Yamaha Niken to spawn new model range | Manufacture News | News
Word from Japan is that Yamaha’s three-wheeled Niken will form the basis of an entire new range of leaning trikes.
The MT-09-engined Niken might not be the first bike to use tilting three-wheeled tech, but with 84.6kW (113hp) it’s by far the most powerful take on an idea that’s previously been limited to scooters. It’s also the first from a major manufacturer to incorporate a manual transmission. That means it’s aimed not at new riders looking for an easy commuter, but at established motorcyclists looking for something different.

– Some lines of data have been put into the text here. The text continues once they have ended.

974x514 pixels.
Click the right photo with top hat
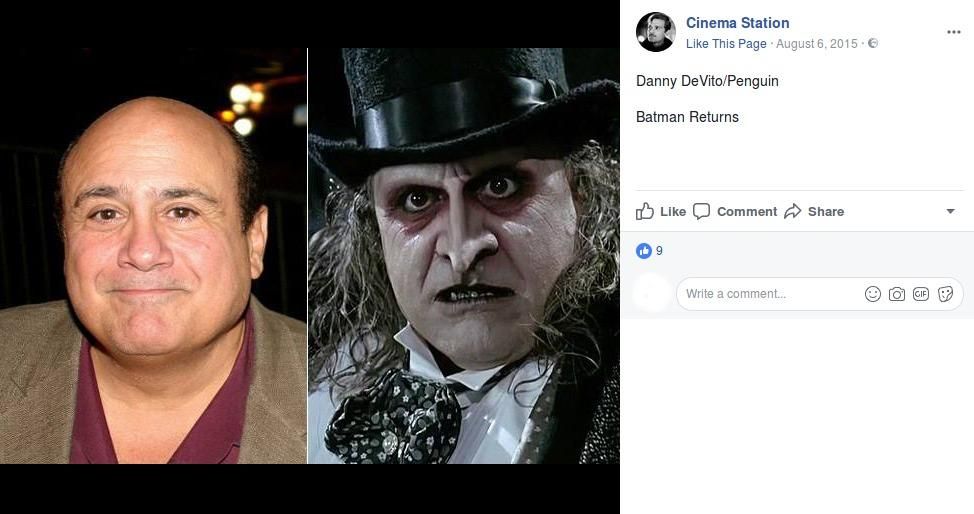(463, 256)
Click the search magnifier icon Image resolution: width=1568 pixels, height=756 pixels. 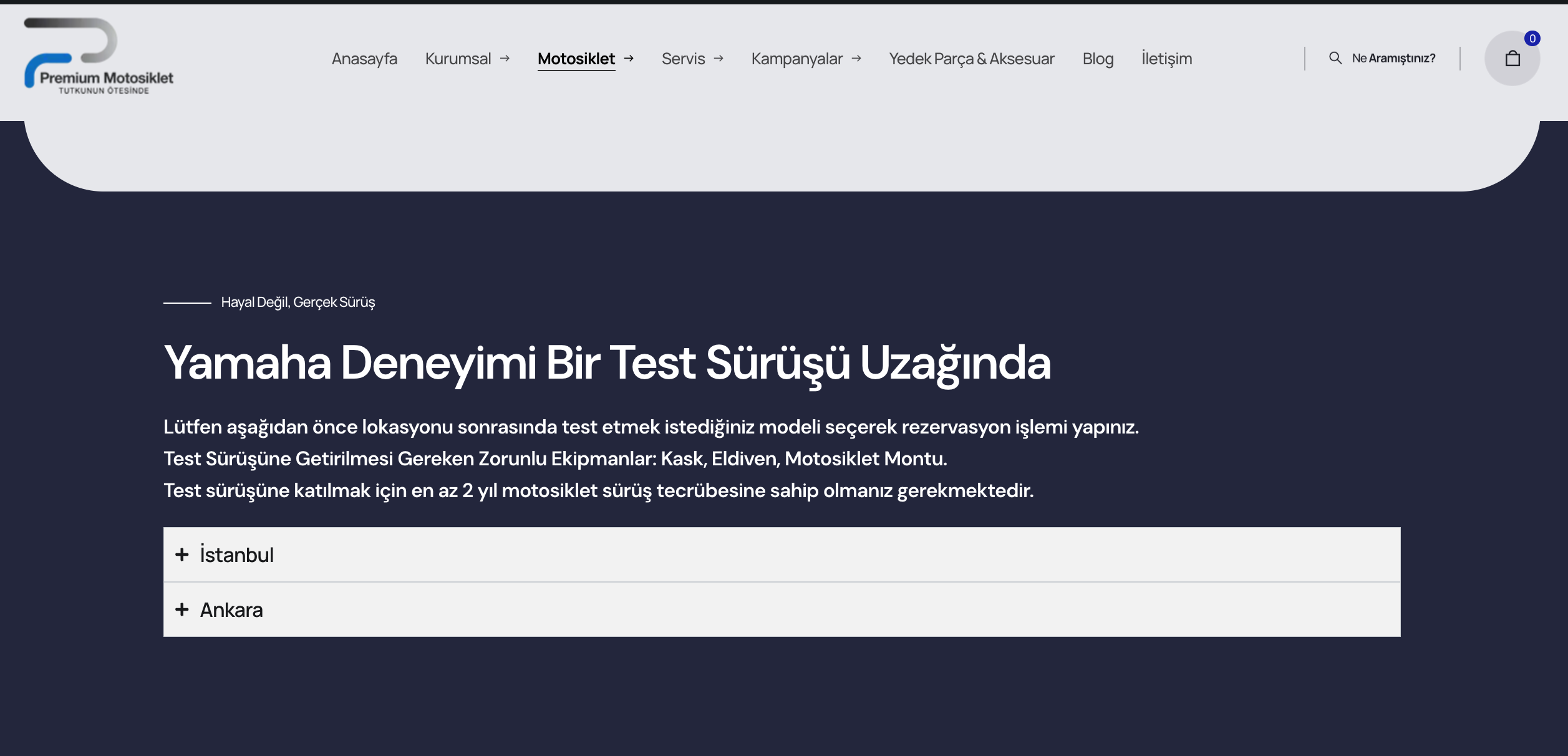[1335, 58]
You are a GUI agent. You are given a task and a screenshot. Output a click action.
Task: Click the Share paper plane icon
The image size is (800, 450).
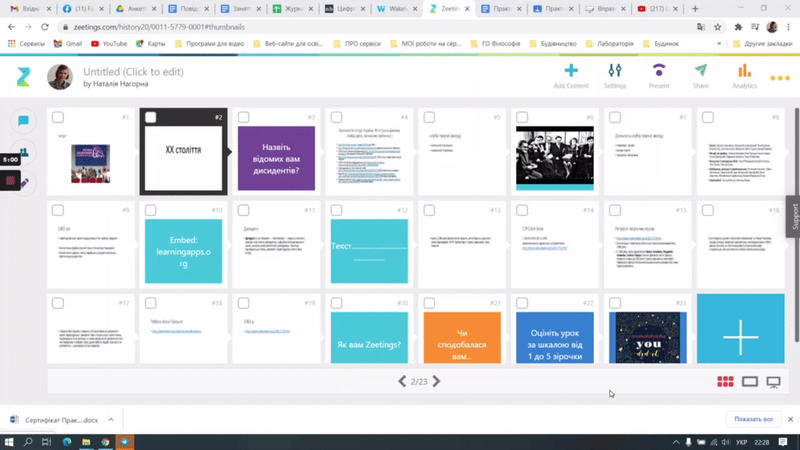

And with twice the front tyre contact patch of a conventional bike, it promises to offer an unprecedented level of exploitable front-end grip, along with all the confidence it offers.
Given the Niken’s close tie to the MT-09, it’s no surprise that our Japanese sources say that the next derivative will also be MT-based. The word is that in Japan the next model will use the smallest MT parallel-twin engine; the 249cc, water-cooled, eight-valve unit from the MT-25 and YZF-R25. In some countries, including Australia and all of Europe, the slightly larger, 321cc version of the engine is used in both the MT and R models (the MT-03 and R3) and our sources say that the same will apply to
the new Niken.
In terms of performance, a 321cc Niken3 would be likely to use the same engine tune as the MT-03. That means 30.9kW (42hp) at 10,750rpm. In Australia, the MT-03 is LAMS approved, and the same would likely apply to the Niken3.
Yamaha’s work on leaning three- and four-wheeled designs leading to the Niken, has gone on for well over a decade and has included prototype machines ranging from scooters to R1-engined superbikes.
Its Tricity scooter was successful enough to allow the 847cc Niken to get the green light, and if the sales prove high enough it’s eventually possible that we’ll see an even wider range of options. By plundering the MT series alone for inspiration, there’s scope
for 700cc and 1000cc trikes in years to come.
It’s not just Yamaha that’s interested in this emerging market, either. Honda has also been developing a 750cc parallel-twin leaning trike based around its NC750 engine and chassis.
Honda teased us with the three-wheeled, Gold Wing-engined Neowing concept as far back as 2015, too.